* _Aim of the exercise_
Each line with the string "green" is to be copied from the records below.

* _Information supplied_
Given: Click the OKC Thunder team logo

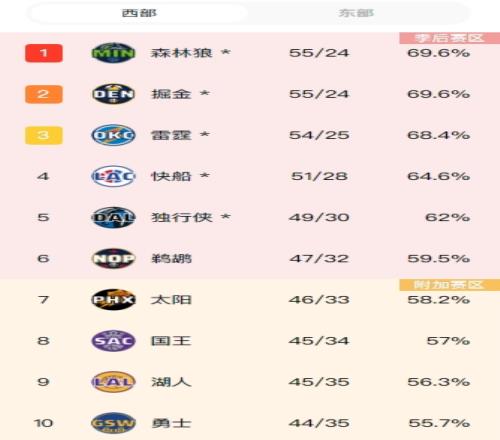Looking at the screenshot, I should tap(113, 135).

* * *

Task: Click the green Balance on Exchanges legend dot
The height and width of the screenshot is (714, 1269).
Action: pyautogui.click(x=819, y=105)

* * *

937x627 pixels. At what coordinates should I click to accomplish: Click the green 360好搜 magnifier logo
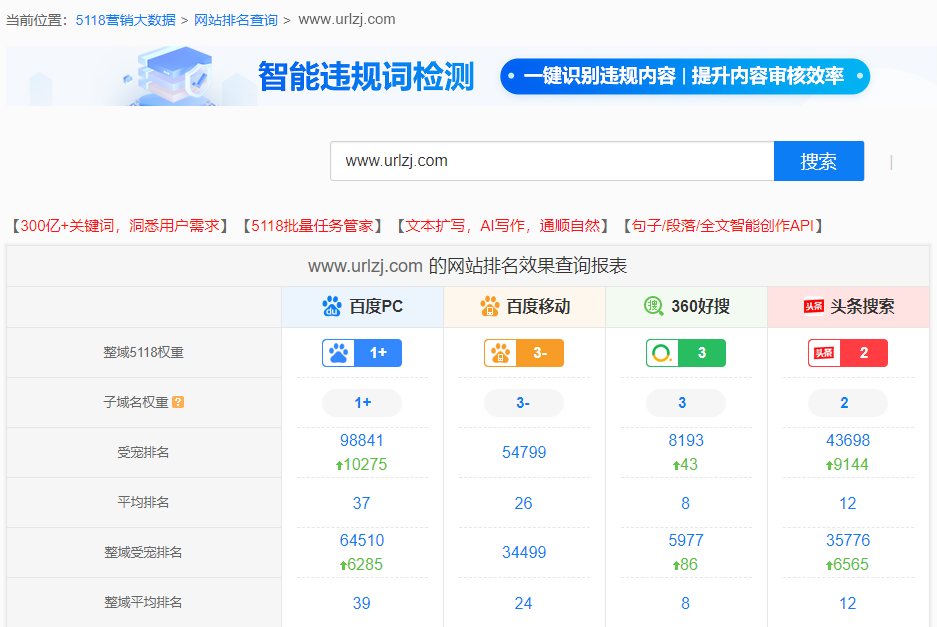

* _Result of this exercise_
Task: Click the green Balance on Exchanges legend dot
937x627 pixels. At what coordinates should I click to accomplish: Click the green 360好搜 magnifier logo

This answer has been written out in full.